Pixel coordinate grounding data
--*--
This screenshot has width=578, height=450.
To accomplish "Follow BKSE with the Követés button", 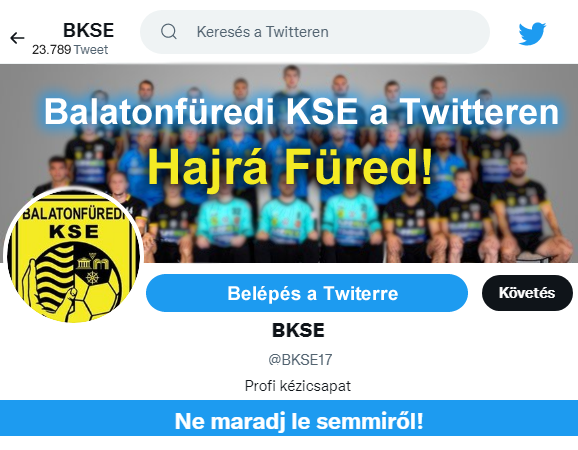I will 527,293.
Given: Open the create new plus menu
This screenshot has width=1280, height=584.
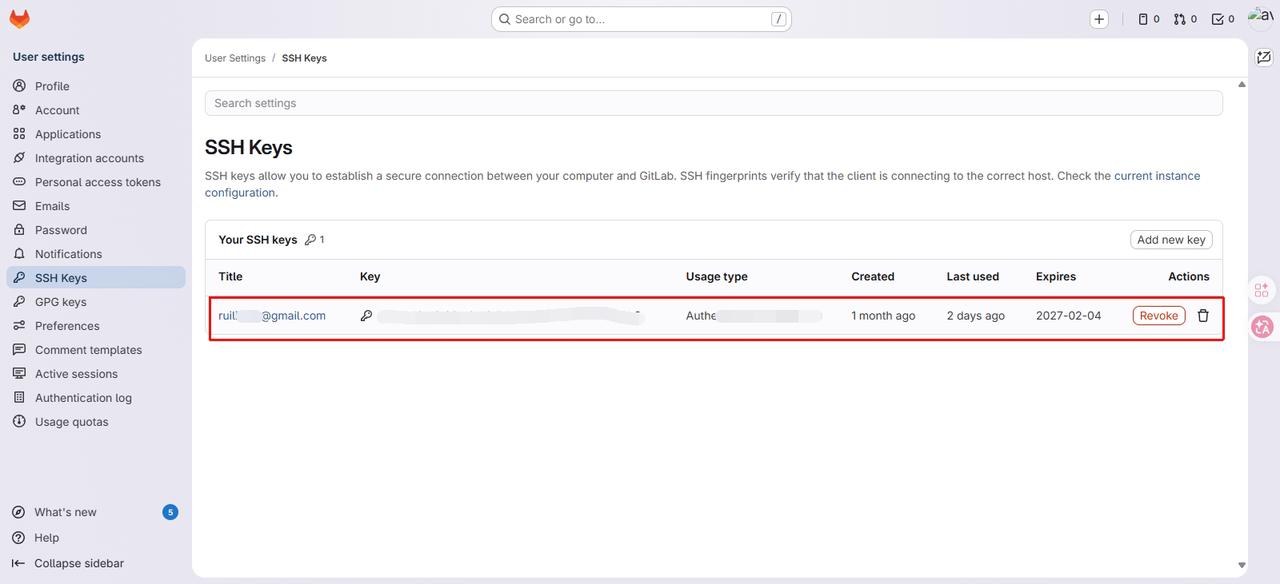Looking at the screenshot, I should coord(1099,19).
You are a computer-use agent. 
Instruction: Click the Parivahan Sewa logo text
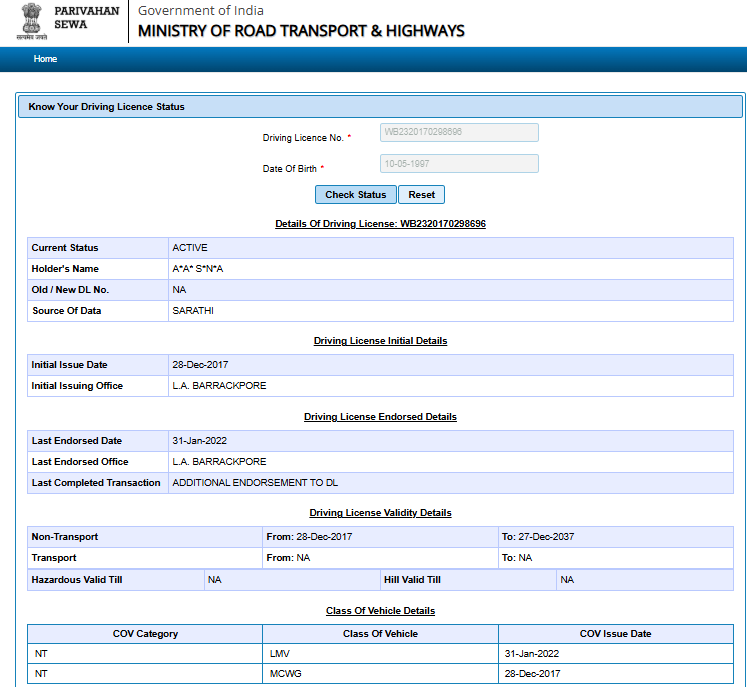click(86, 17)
--*--
Without the pictures, repeat exactly the lines running from the line containing "This screenshot has width=1280, height=584." through the end of the data, both ends included.

This screenshot has width=1280, height=584.
Looking at the screenshot, I should coord(1099,19).
You are a computer-use agent. 
Instruction: Click the Parivahan Sewa logo text
click(86, 17)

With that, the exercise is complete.